Don’t trust him. It wasn’t me. It couldn’t have been me.
Meet Evie, a young woman who has fled with her uncle to the isolated New Zealand beach town of Maketu. Jim says he’s hiding her to protect her, that she did something terrible back home in Melbourne. Something Evie can’t remember.
But Evie isn’t her real name. And Jim isn’t really her uncle.
In a house that creaks against the wind, Evie pieces together the events that led her here. And as her memories return, she starts to wonder if Jim is really her saviour . . . or her captor.
Call Me Evie is definitely one of my favourite psychological thrillers of the last couple of years – I devoured it, the sense of place is stunning, the whole thing descriptively beautiful and the central story utterly compelling.
It sounds like a tale you’ve read before and it does have a familiar central theme, especially if like me you read widely in this genre.
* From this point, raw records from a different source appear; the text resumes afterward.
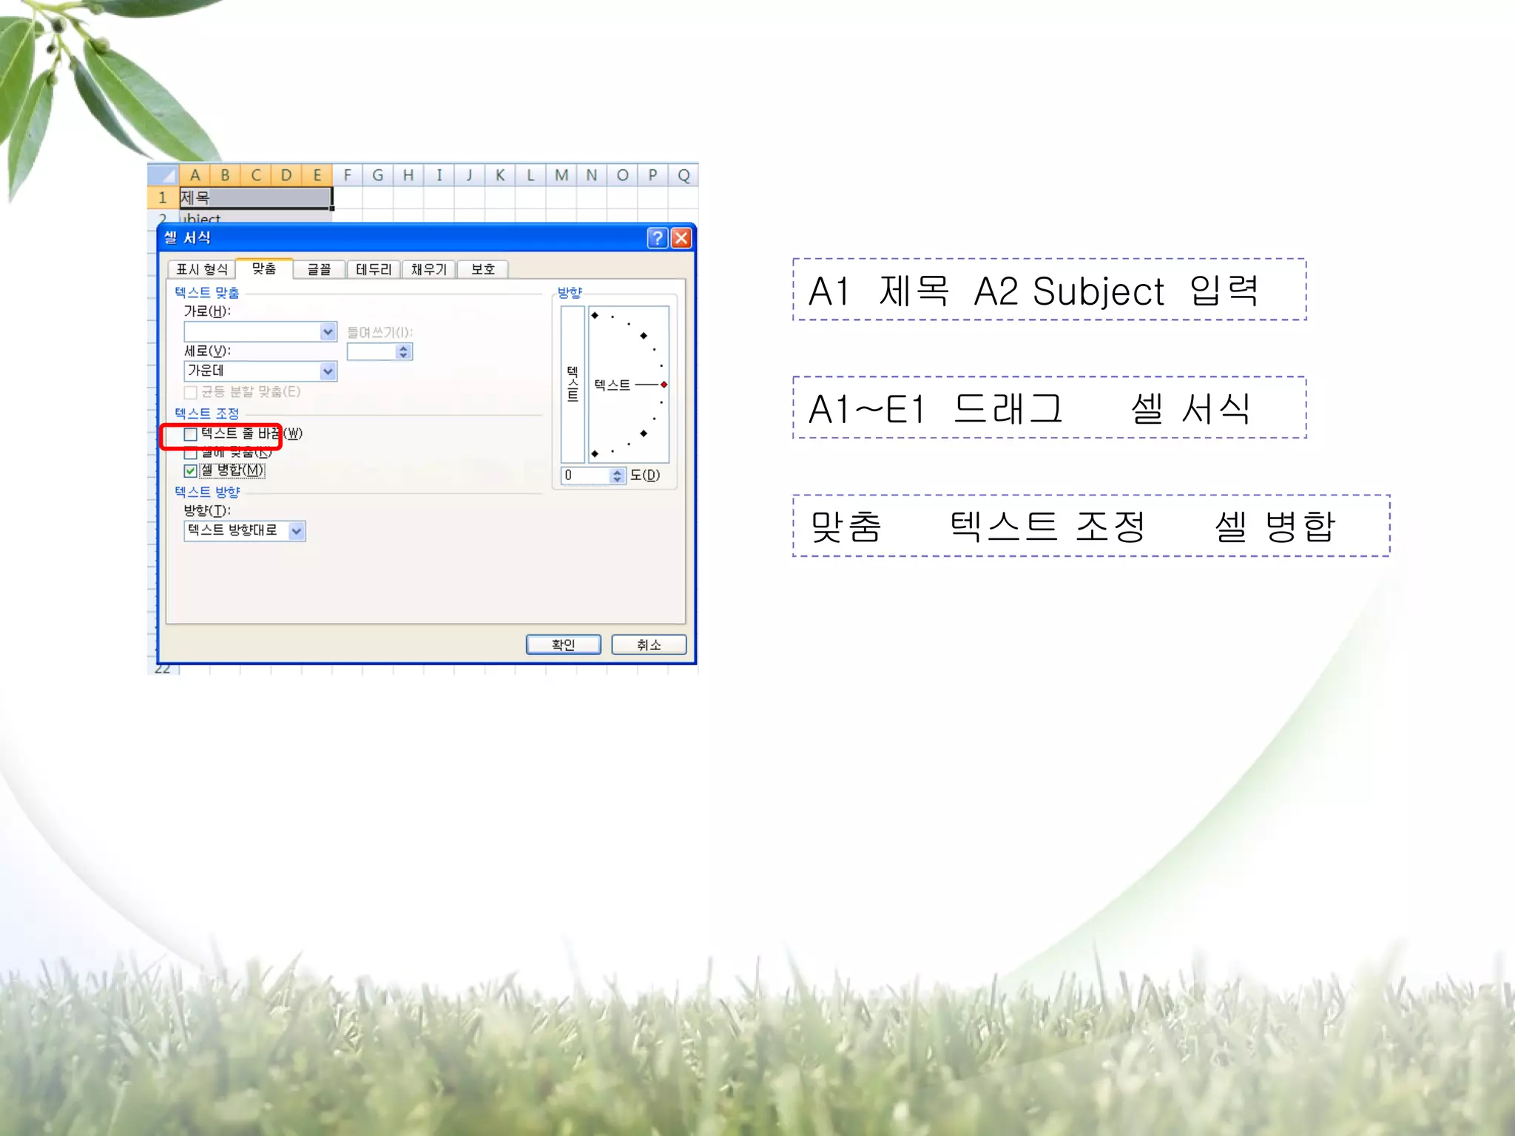1515x1136 pixels.
Task: Enable the 텍스트 줄 바꿈 checkbox
Action: pos(191,434)
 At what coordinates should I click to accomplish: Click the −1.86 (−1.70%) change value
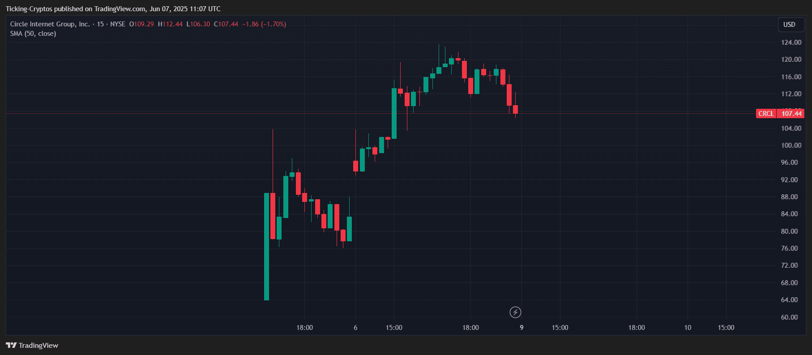[x=264, y=24]
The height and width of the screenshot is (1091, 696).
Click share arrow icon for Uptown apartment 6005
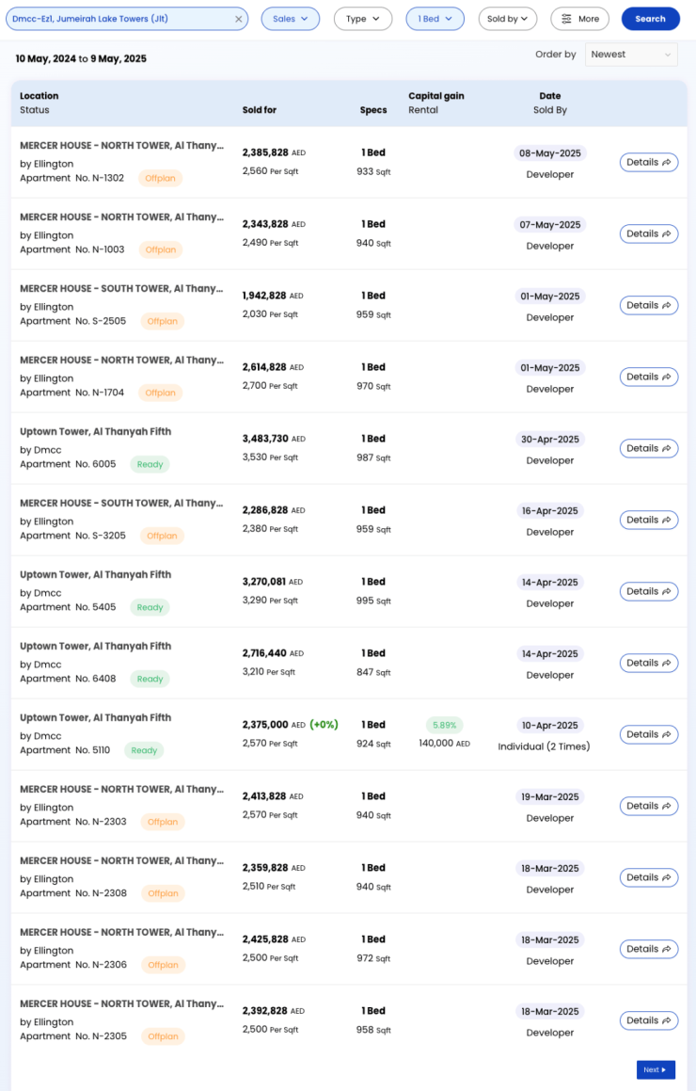[666, 448]
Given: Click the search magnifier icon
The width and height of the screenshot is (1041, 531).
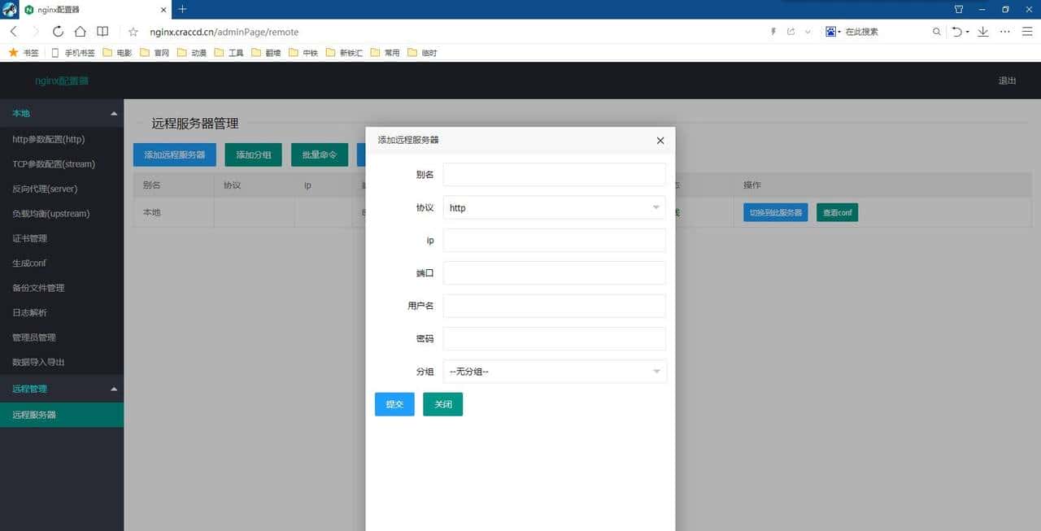Looking at the screenshot, I should coord(936,31).
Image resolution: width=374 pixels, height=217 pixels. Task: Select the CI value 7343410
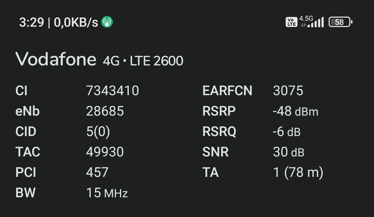tap(112, 91)

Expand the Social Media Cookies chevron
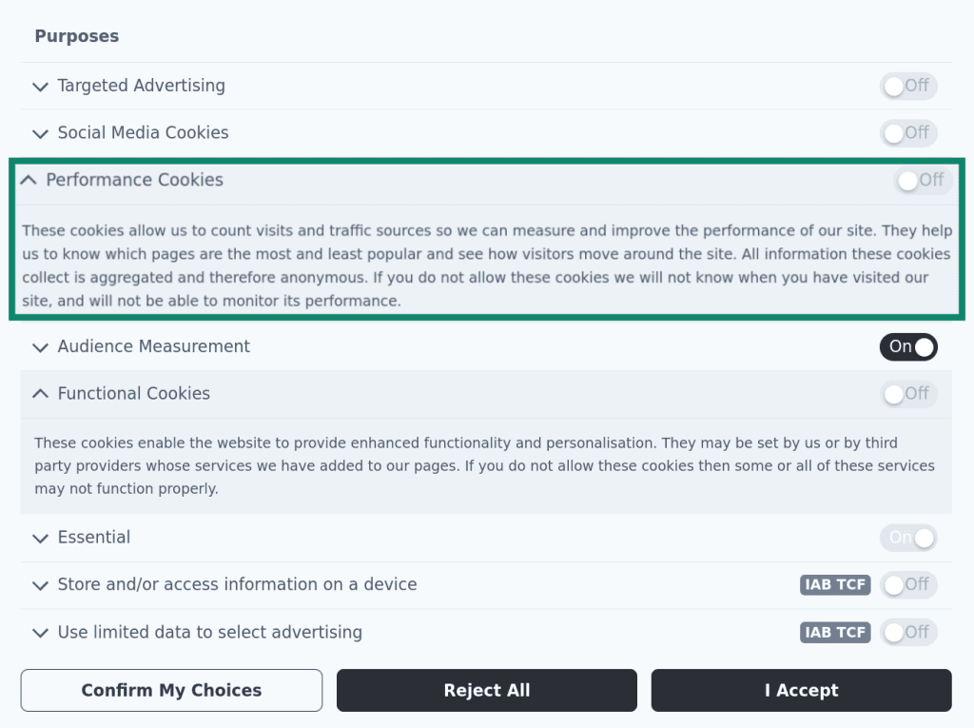point(40,133)
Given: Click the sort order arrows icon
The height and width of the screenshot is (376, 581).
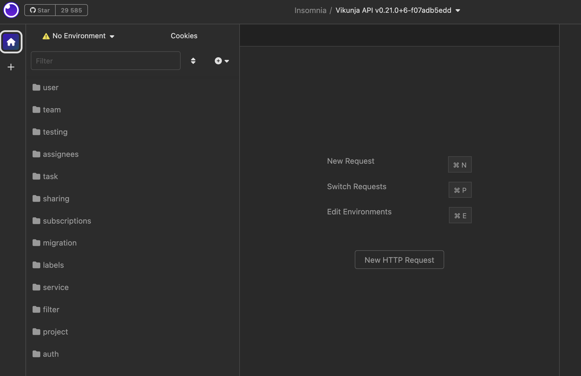Looking at the screenshot, I should 193,61.
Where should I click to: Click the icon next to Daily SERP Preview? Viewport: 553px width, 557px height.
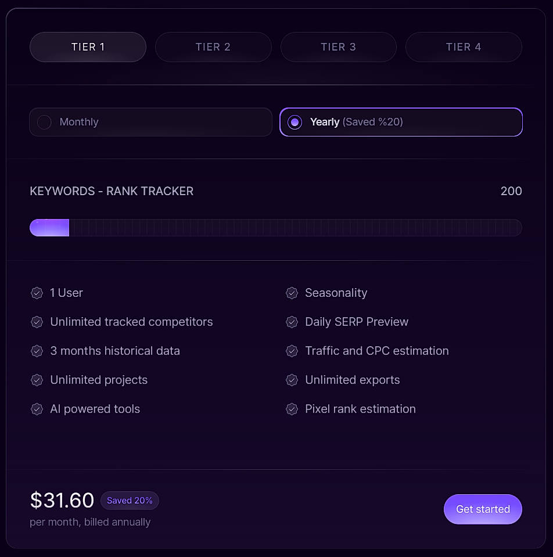tap(292, 322)
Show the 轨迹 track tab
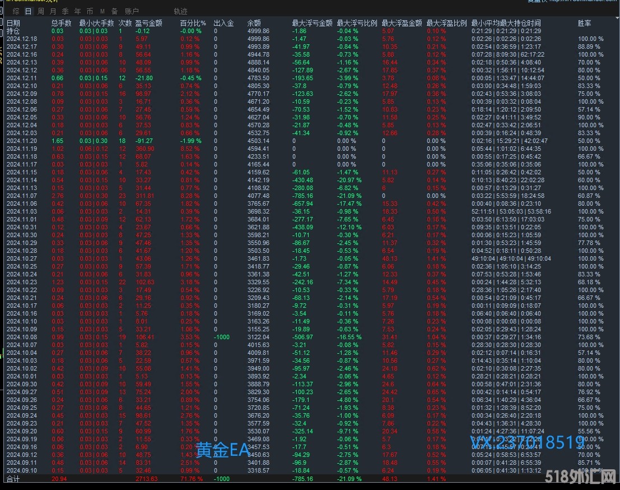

However Call Me Evie stood out for me, not only because of it’s brilliantly insightful characterisation but because the plotting was taut and unpredictable with an edgy, ever growing sense of unease.
Exploring memory and trauma, the lies we tell ourselves and each other, the ties that bind family and friends, Call Me Evie is a taut, genuinely fascinating piece of storytelling that will linger long after you’ve turned the final page and the whole truth is revealed.